Work instructions
Restate word for word the lines below that run from the one holding "This screenshot has height=362, width=597." through the one holding "Given: Select the 'Paid Search' filter chip", inclusive. Pictures don't belong in the copy.

Dataset excerpts

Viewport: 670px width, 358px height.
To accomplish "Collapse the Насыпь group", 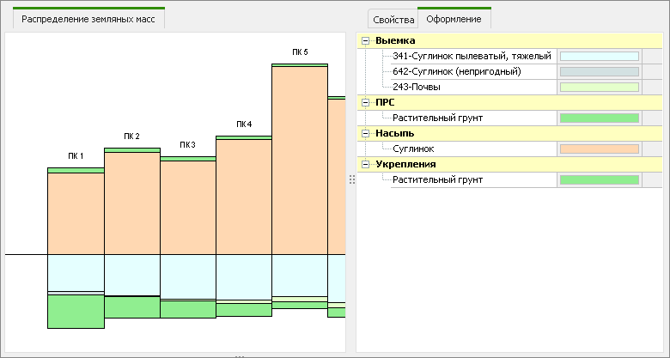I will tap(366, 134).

---

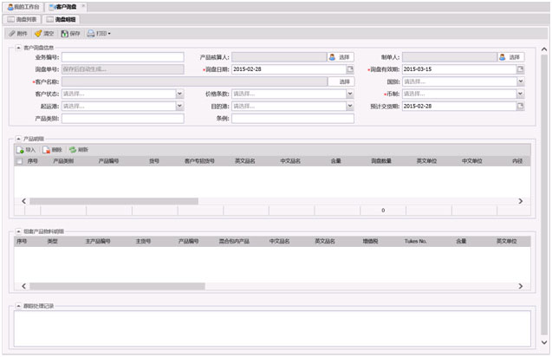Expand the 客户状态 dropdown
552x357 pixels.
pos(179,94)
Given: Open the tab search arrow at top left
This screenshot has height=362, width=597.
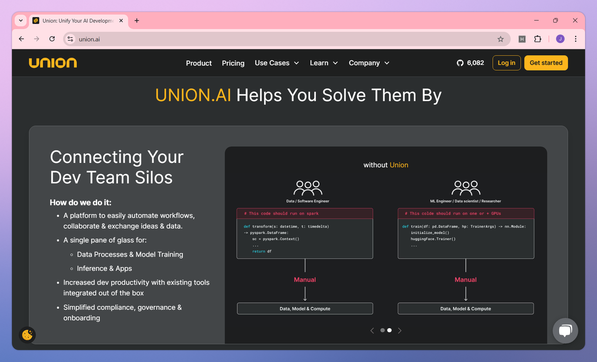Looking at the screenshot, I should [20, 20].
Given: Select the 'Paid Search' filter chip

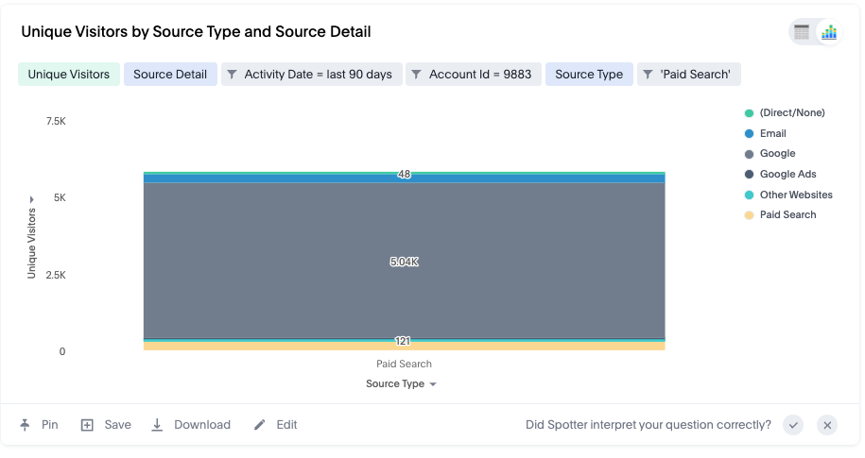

Response to the exercise
This screenshot has height=362, width=597.
Looking at the screenshot, I should [20, 20].
Given: Select the 'Paid Search' filter chip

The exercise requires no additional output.